63xc.com: Who is April Lawton?

WM: I think you should explain that one.

63xc.com: 63xc updates very regularly, on the first of the month, every third month. A couple of times I've hit the site an hour or two early, before the content goes up. There's always a 'pardon our dust' notice and a picture of a woman identified as April Lawton. Who is she? What does she have to do with fixed gear?

WM: Nothing, really, it's just a story that I like. At the turn of the 70s, Lawton formed a band called Ramatam with Mitch Mitchell, Jimi Hendrix's drummer. By all accounts they weren't much of a band, but people who saw them live agree with remarkable consistency that Lawton was a nonpareil, jawdroppingly good, the best guitarist they'd ever seen. So here was this young, very good looking chick -- I use the term advisedly -- cutting up all the male guitar heroes. She was on the scene for about a year, decided it wasn't for her, and left to become a painter. Fell off the map, as far as I can tell. I keep telling journalist friends to research her, but no-one's gone for it yet.

63xc.com: OK, so now I know who April Lawton is.
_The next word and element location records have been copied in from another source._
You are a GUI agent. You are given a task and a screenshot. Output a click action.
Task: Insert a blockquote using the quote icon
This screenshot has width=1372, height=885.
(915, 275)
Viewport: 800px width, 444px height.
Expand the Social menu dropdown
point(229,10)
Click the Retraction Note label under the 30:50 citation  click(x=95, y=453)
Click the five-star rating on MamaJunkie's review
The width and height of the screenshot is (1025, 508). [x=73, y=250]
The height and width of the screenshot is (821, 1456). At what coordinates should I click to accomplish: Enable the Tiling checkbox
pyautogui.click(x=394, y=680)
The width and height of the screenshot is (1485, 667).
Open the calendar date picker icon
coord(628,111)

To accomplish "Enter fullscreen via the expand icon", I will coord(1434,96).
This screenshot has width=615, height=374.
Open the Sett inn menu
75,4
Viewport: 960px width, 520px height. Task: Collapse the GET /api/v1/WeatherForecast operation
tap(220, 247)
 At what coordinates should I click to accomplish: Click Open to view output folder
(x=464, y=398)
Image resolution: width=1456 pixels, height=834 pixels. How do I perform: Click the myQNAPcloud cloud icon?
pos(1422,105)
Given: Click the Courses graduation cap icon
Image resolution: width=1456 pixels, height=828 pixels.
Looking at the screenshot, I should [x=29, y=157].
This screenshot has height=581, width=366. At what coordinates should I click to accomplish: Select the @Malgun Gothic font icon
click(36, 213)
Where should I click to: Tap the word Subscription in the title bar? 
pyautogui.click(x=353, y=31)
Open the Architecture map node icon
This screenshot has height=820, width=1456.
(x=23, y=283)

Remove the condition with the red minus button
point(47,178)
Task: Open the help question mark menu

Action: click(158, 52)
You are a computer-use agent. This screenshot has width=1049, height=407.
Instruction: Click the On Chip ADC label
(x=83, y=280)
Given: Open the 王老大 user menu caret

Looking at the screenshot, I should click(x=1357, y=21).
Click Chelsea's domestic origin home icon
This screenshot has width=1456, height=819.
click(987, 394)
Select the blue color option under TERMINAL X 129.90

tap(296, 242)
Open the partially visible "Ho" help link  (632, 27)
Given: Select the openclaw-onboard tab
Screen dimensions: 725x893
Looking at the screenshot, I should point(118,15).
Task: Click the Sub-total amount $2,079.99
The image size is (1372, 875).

Who is Will Meister?

WM: I'm this ageing hippy type who really likes bicycles.

63xc.com: Everybody I know really likes bicycles. Some of them have websites of their own. None of them has ever dreamed of a readership the size of yours. What's going on?

WM: Well, y'see, there are two versions of the 63xc.com story, both true. The standard one is that I did up an old bike as a fix, took it offroad, and attained nirvana.

63xc.com: Yeah, right. What's the other?

WM: The other is that I was a dotcom casualty. The dotcom boom was the most amazing high for me. After my degree I trained as a technical writer, but then spent the late 80s and early 90s in London as a computer-based designer and later as a systems manager, bringing computers into the big design studios. I learned a lot about comms and data transmission, besides picking up some useful skills in layout and typography. When the Internet thing hit, I was in there like a ferret up a drainpipe.

63xc.com: How does this relate to 63xc.com, exactly?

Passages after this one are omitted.